1. Field
Aspects of the present invention generally relate to an image forming apparatus, and to a method for using a replaceable unit in the image forming apparatus.
2. Description of the Related Art
An electrophotographic printer has been known as an example of an image forming apparatus that forms an image on a recording medium. One type of electrophotographic printer includes a process cartridge in which components, such as a photosensitive drum for forming an image, a charging unit for charging the photosensitive drum, and a developing unit for forming a toner image on the photosensitive drum, are integrally formed. This process cartridge is detachably attached to a main body of the printer. For example, when toner contained therein runs out, a user replaces the process cartridge with a new process cartridge. Further, there is also another type of printer that includes, besides the process cartridge, additional units that are also detachably attached to a main body of the printer, such as a fixing unit for fixing an image on a recording medium and a transfer unit for transferring an image onto a recording medium.
While a time when such units need to be replaced (hereinafter, referred to as “replacement time”) is set based on the image quality of an image formed on a recording medium, an image defect is more likely to be detected in an image such as a graphic image than in a text image. Therefore, the replacement time is set with reference to the image quality of an image such as a graphic image so that the replacement is performed before occurrence of an image defect. Such a setting gives a high priority to image quality and is effective as a specification for printing an image having no image defect. However, while such a setting is made for the foregoing purpose, some users may determine that to keep using the unit without carrying out replacement, even though some image defect is detected in a graphic image. Even in such a case, the user is prompted to replace the unit although the user wants to keep using the unit.
In view of such circumstances, Japanese Patent Application Laid-Open No. 2001-343870 discusses an image forming apparatus that considers a usage state of the user when changing a notification timing of a unit replacement time.
In Japanese Patent Application Laid-Open No. 2001-343870, the user evaluates the image quality of an image formed on a recording medium. The user then performs settings by pressing a button of an operation unit of the image forming apparatus several times according to the evaluation result, thereby reflecting the evaluation result. Thus, the user repeats confirmation of the image quality and the operation several times, which can be burdensome.
Aspects of the present invention are generally directed to an image forming apparatus capable of changing a replacement time of a unit according to a usage status of the unit while reducing the burden on a user to do so.
According to an aspect of the present invention, an image forming apparatus, to which a unit is detachably attached, includes a detection unit configured to detect information about a used amount of the unit, when an image forming operation is performed using the unit, and a control unit configured to output information indicating that the unit is required to be replaced, when the information about the used amount reaches a first threshold value, wherein the control unit changes the first threshold value to a second threshold value different from the first threshold value when the unit is replaced after the information exceeds the first threshold value, and a used amount of the unit corresponding to the second threshold value is greater than a used amount of the unit corresponding to the first threshold value.
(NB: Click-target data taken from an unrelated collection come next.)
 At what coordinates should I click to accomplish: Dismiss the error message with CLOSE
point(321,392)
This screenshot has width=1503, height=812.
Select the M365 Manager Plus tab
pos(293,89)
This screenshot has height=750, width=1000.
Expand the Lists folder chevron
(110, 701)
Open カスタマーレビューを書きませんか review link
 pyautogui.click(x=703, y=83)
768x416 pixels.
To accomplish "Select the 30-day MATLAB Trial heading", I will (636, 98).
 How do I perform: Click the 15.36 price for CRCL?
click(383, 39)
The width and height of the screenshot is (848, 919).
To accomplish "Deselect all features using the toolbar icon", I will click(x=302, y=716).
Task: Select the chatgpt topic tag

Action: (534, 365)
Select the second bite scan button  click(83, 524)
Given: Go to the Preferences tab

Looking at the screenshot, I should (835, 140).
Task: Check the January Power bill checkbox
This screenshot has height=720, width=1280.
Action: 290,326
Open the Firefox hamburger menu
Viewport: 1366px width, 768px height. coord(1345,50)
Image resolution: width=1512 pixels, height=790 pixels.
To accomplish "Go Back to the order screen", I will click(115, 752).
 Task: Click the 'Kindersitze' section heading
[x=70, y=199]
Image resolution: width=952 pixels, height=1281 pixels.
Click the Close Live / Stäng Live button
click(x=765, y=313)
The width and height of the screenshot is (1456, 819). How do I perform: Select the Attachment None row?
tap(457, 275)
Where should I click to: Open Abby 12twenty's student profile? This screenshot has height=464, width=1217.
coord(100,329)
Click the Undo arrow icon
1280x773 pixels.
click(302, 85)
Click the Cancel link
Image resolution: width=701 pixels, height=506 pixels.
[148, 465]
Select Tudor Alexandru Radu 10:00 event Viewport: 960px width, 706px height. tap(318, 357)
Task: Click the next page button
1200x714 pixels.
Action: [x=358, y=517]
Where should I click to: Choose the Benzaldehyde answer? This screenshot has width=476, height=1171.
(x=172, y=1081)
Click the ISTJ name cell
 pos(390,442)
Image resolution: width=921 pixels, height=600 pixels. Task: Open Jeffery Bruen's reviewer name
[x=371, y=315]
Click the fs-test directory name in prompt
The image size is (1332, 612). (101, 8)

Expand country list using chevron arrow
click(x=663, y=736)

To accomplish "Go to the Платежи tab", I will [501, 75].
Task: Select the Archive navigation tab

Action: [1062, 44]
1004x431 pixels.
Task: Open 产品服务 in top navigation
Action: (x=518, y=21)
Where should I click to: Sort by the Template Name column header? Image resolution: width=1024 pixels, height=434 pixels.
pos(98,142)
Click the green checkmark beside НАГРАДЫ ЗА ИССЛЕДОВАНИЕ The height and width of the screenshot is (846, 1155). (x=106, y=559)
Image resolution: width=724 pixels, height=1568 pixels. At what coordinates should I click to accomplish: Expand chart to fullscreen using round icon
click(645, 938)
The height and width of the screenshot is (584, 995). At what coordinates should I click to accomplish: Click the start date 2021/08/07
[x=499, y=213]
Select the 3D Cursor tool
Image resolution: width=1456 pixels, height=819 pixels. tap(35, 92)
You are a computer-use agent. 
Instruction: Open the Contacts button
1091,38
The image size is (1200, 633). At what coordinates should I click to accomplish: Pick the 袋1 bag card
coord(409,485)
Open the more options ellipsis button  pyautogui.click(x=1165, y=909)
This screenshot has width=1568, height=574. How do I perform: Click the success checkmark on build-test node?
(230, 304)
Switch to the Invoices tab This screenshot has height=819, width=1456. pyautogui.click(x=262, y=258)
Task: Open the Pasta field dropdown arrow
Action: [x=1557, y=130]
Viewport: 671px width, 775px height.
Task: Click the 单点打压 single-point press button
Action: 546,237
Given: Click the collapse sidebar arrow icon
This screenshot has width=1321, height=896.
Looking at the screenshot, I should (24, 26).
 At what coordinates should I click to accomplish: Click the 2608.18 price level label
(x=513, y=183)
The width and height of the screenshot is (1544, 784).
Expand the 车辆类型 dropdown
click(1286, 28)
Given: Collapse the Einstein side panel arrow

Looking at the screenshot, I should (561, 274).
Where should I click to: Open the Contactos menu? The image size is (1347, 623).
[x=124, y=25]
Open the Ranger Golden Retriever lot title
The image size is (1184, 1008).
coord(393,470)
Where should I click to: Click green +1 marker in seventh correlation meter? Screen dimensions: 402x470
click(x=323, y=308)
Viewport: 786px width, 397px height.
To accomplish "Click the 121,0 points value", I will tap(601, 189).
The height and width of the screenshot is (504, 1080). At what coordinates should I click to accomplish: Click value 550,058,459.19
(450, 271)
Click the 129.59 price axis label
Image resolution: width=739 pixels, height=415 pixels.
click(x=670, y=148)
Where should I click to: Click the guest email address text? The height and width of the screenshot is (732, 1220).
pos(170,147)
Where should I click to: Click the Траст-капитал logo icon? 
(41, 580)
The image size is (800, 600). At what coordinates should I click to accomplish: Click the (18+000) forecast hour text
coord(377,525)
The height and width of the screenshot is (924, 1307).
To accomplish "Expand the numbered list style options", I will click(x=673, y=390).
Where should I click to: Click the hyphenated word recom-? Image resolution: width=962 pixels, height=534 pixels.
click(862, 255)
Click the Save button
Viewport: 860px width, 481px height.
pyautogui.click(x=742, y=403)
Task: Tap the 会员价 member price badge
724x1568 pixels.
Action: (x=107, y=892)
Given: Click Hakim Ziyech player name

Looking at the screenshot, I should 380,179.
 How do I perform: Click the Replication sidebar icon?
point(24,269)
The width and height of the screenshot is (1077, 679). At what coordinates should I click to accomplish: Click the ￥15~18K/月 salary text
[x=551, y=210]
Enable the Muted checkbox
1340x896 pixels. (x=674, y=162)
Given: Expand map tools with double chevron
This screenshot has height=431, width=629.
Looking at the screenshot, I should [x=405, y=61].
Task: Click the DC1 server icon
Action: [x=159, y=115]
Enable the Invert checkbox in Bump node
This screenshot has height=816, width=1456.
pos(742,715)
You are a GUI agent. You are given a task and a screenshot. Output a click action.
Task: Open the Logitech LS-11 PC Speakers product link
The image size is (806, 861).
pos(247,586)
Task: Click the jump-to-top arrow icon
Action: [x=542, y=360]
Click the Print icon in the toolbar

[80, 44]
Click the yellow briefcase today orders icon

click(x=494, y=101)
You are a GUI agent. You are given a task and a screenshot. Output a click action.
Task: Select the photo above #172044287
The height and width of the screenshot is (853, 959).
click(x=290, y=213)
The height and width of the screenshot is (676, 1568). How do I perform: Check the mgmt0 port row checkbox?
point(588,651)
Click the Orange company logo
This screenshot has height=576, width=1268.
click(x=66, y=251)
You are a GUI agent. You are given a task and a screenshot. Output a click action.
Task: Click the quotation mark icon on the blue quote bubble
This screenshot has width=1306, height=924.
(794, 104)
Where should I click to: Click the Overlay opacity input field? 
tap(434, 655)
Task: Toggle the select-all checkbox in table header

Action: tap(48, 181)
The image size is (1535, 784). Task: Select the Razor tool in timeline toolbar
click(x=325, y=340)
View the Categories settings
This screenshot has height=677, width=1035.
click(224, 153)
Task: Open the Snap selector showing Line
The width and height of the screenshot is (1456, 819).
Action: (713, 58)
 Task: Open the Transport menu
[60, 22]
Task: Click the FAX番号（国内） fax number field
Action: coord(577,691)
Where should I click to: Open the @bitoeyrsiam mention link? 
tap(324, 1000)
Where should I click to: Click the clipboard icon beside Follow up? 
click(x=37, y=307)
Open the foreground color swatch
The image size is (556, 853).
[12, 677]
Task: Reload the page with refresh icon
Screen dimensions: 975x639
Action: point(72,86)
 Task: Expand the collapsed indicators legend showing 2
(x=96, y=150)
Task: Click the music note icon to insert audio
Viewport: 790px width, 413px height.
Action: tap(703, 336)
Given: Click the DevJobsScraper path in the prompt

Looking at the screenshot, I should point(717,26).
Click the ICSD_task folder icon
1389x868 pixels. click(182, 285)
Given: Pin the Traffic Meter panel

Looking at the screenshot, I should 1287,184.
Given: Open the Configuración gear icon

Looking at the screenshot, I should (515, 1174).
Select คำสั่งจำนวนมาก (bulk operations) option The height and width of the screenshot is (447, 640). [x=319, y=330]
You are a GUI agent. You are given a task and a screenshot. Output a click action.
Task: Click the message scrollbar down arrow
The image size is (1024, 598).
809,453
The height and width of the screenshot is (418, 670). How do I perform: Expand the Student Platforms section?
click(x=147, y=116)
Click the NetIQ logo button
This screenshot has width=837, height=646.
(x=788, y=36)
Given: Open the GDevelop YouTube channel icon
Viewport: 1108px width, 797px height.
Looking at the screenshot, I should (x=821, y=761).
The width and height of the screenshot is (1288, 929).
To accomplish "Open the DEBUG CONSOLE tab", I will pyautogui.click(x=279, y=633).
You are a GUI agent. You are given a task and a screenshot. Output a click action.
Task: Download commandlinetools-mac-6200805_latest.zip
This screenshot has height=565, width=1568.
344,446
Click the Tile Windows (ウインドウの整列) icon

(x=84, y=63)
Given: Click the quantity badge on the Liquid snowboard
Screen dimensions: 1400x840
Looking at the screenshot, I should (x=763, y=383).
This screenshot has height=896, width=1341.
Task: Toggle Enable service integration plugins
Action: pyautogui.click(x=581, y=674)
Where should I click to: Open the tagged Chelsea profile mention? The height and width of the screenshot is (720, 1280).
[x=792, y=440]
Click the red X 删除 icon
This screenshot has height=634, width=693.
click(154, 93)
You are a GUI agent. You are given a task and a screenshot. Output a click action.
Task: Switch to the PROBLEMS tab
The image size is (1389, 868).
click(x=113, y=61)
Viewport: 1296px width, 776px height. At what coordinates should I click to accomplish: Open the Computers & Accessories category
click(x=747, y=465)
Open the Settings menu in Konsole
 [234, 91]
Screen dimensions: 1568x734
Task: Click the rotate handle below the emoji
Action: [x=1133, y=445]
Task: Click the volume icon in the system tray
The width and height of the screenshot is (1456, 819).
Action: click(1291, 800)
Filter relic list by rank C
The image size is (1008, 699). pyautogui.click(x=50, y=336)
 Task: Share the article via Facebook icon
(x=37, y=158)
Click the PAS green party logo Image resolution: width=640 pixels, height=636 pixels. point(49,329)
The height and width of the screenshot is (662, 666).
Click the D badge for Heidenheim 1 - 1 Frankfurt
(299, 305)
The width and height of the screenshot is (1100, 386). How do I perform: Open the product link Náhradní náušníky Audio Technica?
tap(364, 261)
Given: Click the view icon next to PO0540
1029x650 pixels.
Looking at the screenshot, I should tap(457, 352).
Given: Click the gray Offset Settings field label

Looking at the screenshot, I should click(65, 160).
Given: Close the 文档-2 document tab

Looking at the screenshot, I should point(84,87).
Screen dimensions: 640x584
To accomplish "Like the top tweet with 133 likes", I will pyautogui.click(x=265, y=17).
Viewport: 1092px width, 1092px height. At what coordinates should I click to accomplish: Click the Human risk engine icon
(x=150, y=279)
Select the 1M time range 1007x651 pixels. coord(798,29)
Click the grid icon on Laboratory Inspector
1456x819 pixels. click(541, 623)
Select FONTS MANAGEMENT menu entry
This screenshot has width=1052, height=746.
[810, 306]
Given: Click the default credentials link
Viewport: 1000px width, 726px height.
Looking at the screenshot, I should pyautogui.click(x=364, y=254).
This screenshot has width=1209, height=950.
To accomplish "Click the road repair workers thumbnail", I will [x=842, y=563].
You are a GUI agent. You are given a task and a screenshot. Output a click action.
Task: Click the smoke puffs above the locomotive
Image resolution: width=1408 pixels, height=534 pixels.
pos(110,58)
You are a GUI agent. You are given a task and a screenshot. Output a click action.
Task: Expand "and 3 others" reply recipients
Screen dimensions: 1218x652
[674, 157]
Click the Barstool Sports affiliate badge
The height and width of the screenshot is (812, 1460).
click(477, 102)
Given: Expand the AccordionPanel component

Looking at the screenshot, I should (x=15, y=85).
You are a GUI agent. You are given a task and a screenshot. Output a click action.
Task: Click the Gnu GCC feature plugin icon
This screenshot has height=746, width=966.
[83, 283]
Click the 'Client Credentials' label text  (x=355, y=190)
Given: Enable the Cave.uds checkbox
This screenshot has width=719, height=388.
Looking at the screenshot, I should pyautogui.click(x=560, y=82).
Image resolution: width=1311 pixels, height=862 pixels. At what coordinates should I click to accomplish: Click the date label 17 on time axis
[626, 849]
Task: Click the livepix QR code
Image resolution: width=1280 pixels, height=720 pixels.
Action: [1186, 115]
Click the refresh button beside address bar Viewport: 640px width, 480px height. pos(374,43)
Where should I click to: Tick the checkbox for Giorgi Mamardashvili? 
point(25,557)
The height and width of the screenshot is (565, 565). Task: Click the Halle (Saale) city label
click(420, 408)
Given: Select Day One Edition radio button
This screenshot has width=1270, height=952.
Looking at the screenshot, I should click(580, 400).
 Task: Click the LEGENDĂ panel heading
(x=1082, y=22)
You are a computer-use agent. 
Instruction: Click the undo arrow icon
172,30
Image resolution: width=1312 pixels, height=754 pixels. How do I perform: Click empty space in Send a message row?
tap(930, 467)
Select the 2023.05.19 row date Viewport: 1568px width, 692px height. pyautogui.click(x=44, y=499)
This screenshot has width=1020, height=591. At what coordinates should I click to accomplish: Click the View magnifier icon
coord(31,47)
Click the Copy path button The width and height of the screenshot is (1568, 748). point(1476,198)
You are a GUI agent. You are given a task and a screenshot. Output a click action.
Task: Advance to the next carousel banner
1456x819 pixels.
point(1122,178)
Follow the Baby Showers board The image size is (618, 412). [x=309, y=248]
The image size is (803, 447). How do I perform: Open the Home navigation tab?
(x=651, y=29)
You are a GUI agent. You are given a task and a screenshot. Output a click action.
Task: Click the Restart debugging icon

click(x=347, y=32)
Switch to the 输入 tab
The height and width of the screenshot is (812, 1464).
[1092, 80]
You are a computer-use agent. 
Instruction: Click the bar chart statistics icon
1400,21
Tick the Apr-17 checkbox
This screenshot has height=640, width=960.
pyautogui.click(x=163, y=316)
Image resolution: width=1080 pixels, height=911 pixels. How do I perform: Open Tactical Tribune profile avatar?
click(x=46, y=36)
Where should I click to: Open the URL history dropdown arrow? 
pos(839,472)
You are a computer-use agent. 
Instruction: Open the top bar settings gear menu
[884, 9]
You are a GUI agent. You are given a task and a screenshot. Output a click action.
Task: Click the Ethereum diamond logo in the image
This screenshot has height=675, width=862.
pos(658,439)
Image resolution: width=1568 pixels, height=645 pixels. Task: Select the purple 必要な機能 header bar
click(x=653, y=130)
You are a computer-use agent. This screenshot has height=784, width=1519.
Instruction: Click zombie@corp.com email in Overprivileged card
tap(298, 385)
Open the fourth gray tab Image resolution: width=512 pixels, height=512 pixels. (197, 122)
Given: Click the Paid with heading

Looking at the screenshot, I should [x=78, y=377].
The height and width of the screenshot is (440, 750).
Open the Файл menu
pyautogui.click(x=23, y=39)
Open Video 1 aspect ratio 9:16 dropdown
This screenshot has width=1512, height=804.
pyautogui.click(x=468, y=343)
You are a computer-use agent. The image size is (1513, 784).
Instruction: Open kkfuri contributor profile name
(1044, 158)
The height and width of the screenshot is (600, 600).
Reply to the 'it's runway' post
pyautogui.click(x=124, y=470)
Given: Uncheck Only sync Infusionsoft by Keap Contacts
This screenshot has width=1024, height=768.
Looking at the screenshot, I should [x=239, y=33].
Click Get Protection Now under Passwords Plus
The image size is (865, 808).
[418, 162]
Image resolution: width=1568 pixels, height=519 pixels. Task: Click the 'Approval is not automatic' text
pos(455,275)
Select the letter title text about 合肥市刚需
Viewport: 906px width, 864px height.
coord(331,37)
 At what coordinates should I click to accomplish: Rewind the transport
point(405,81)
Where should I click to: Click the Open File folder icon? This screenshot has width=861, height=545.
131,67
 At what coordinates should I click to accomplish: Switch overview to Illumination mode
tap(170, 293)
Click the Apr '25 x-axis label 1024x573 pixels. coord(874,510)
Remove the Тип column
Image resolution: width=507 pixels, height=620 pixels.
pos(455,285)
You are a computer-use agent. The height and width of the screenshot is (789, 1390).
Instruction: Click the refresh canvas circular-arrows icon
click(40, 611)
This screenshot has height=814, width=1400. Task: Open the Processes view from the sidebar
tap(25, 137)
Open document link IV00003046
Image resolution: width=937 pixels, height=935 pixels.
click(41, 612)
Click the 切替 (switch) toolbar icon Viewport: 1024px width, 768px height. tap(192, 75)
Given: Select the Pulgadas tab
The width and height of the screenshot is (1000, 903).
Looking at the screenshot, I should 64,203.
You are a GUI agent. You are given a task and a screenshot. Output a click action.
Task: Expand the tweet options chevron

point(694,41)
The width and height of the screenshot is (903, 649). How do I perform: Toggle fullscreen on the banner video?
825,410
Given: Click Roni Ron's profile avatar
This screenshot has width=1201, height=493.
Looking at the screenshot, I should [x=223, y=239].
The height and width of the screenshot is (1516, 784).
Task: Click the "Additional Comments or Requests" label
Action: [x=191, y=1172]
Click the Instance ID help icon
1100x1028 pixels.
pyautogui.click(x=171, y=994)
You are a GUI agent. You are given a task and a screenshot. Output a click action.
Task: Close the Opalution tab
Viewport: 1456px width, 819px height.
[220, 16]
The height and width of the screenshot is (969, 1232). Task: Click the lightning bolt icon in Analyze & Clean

Further features of the present disclosure will become apparent from the following description of exemplary embodiments with reference to the attached drawings.
Various exemplary embodiments will be described below with reference to the drawings. It is to be understood that the following exemplary embodiments are not intended to limit the scope of the present disclosure and that all combinations of features described in the exemplary embodiments are not necessarily essential to the technical solution provided by the present disclosure.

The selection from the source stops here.